DATA TO EXAMINE:
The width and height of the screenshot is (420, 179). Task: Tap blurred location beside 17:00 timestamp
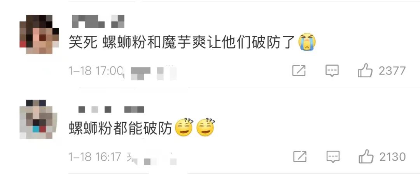click(154, 72)
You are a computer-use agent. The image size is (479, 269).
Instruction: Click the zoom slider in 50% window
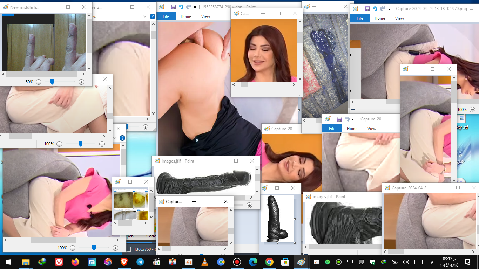click(x=52, y=82)
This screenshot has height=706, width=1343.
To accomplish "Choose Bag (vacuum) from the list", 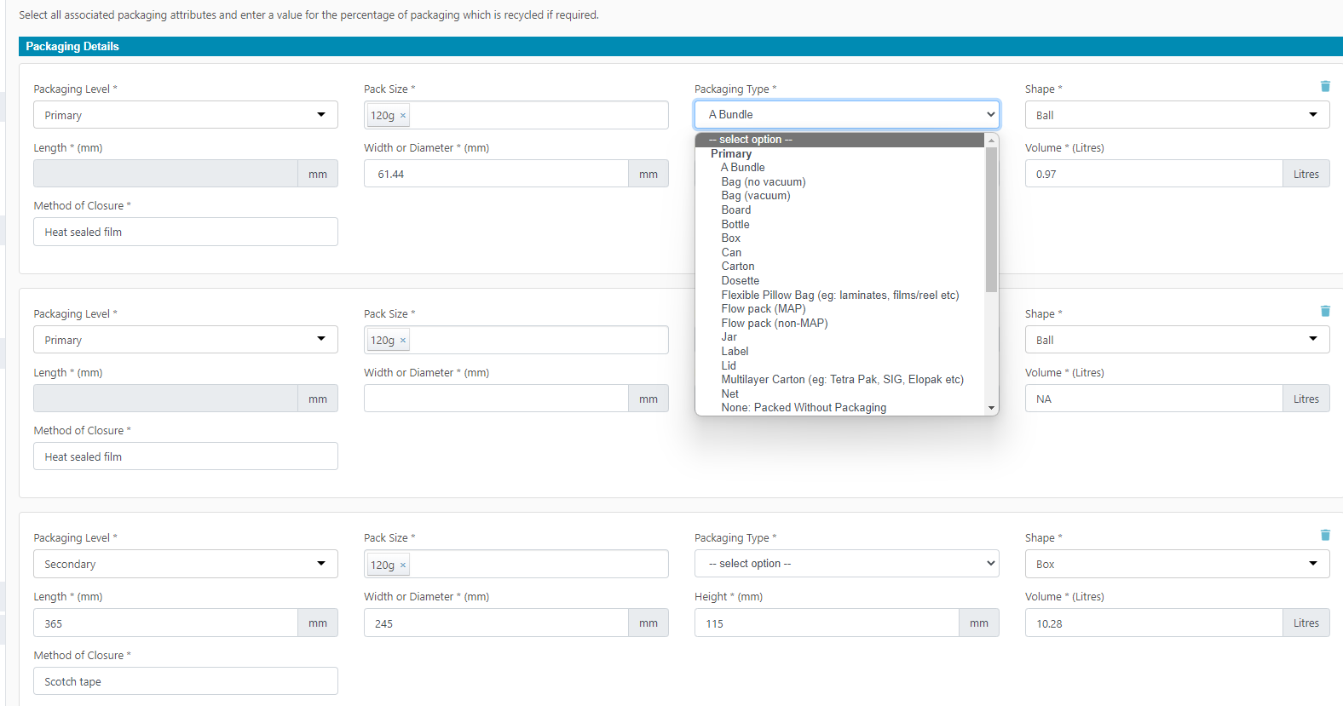I will point(756,196).

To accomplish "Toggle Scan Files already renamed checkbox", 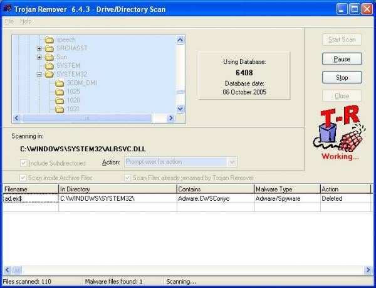I will 127,178.
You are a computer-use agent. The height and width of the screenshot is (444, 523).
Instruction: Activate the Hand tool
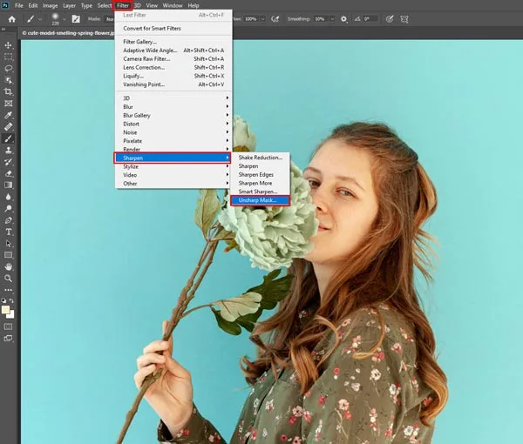(9, 266)
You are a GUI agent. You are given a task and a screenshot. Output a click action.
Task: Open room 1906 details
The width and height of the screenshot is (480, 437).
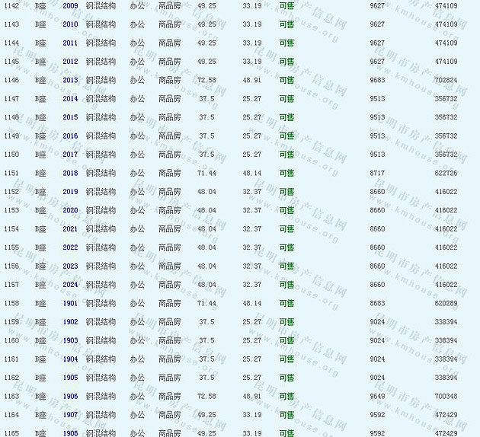pos(70,396)
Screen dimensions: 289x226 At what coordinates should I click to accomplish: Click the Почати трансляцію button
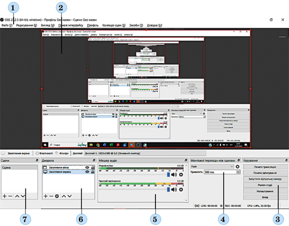(265, 167)
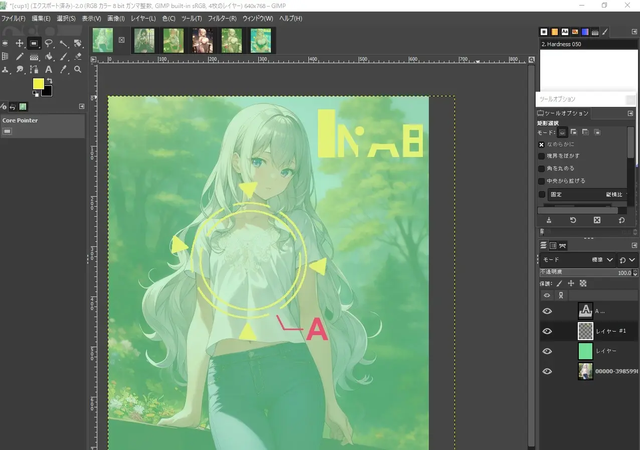Activate the Ellipse Select tool
This screenshot has width=640, height=450.
point(5,43)
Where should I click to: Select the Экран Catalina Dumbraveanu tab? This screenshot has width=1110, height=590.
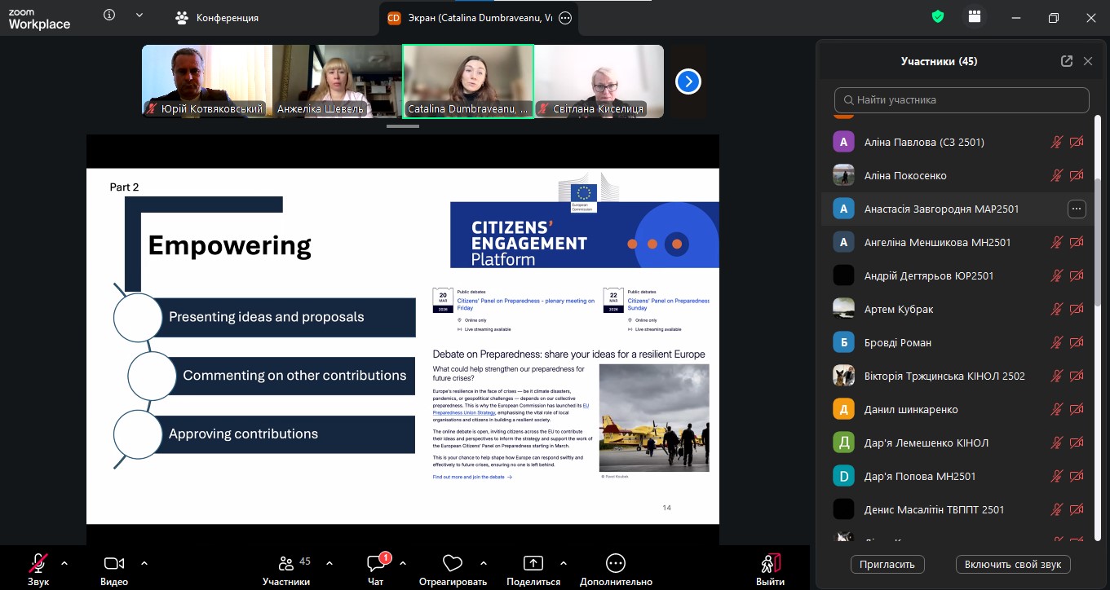[471, 18]
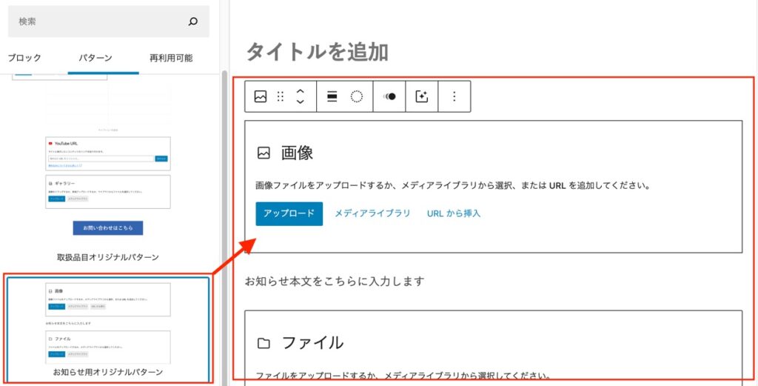Click the animation motion icon in toolbar
Screen dimensions: 758x386
click(x=389, y=96)
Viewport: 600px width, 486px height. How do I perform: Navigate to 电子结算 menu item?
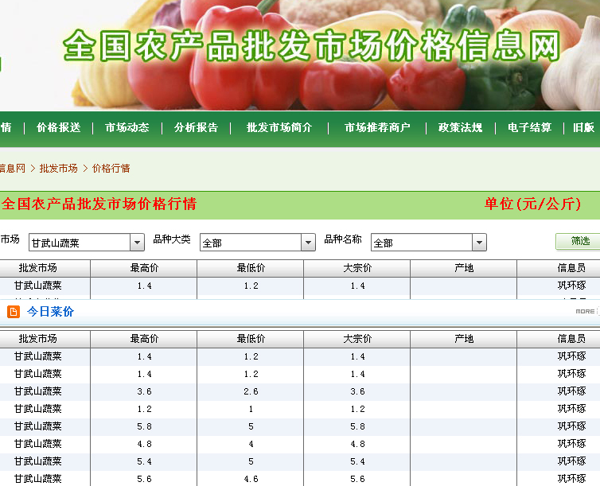(x=529, y=128)
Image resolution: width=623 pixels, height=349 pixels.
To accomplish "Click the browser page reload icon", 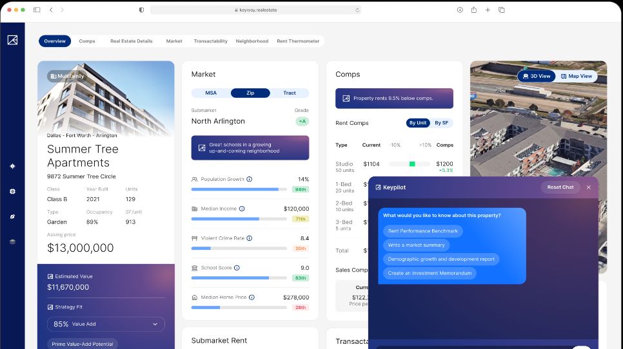I will click(x=357, y=10).

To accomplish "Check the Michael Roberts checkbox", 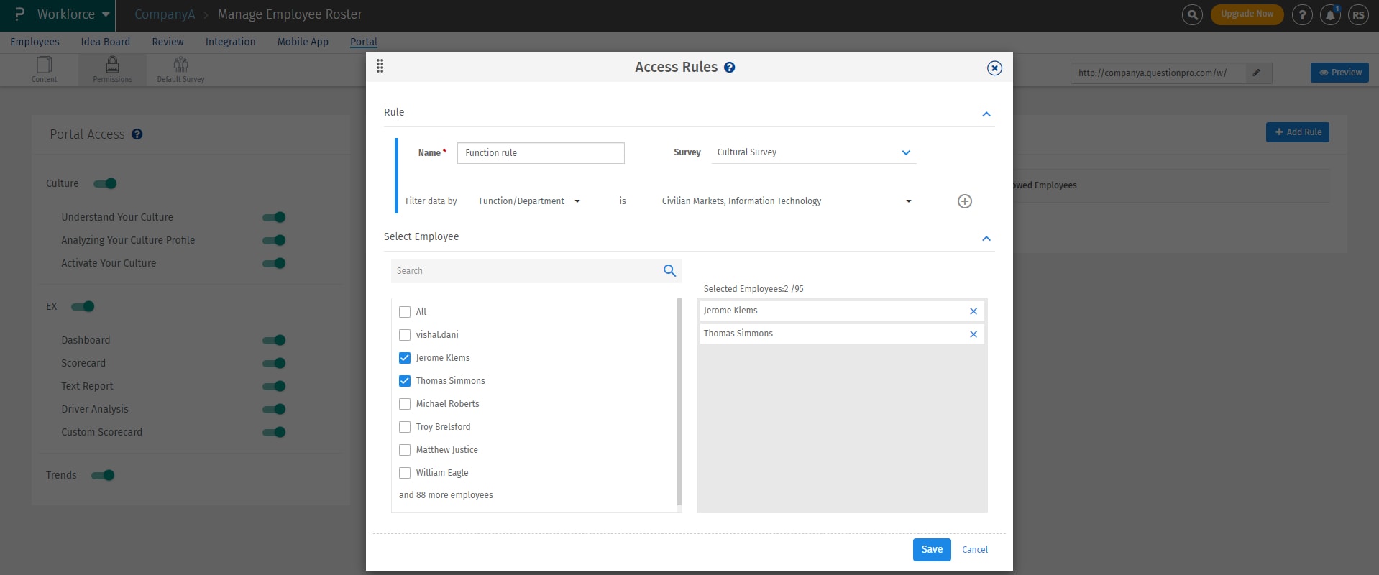I will click(405, 404).

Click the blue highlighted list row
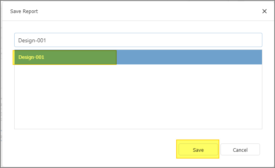point(190,57)
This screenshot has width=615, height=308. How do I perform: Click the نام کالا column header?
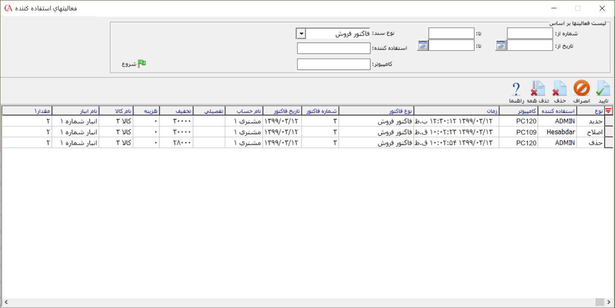[x=124, y=111]
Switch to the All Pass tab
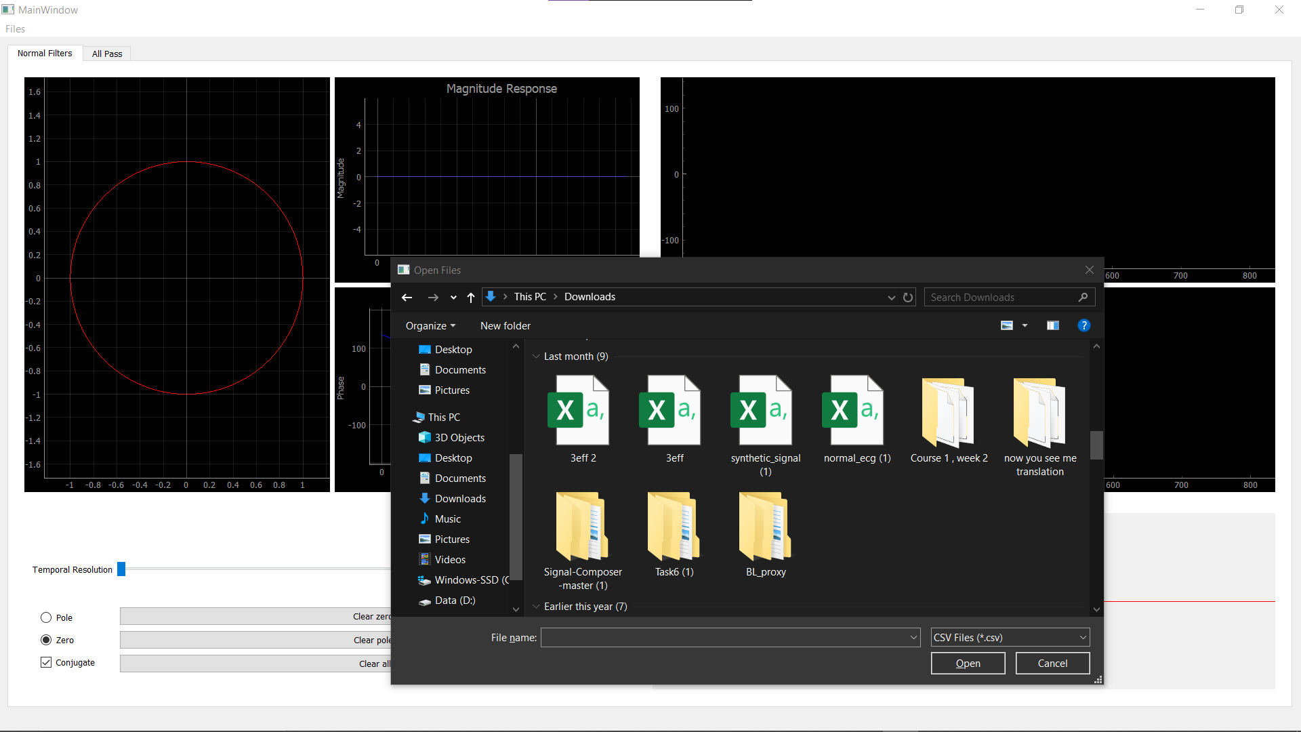 [106, 54]

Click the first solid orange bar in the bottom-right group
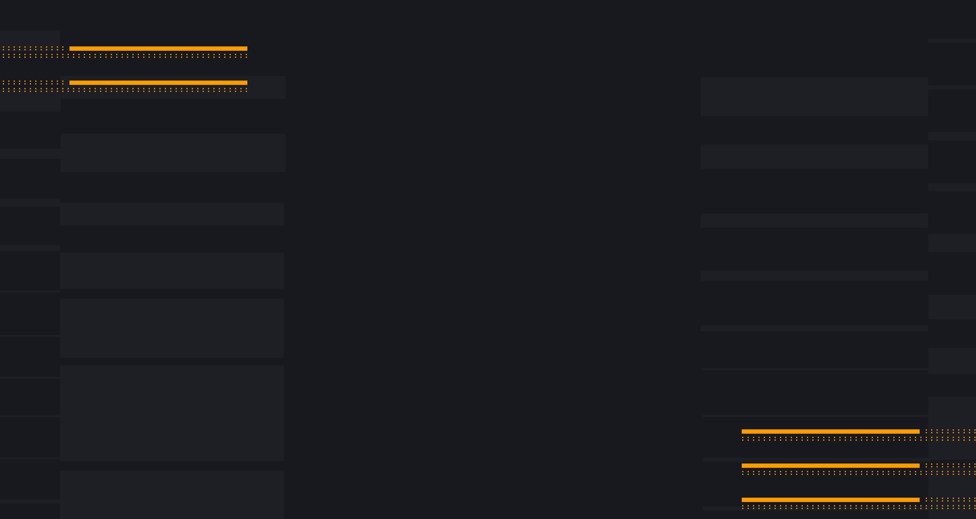coord(831,431)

WHAT YOU SHOULD DO: Filter the data above, keeping only lines that include the string "agent".

OUTPUT:
You are a computer-use agent. The image size is (479, 269).
You are a computer-use agent. The height and width of the screenshot is (444, 523).
You are a GUI agent. You are given a task and a screenshot. Output a click action.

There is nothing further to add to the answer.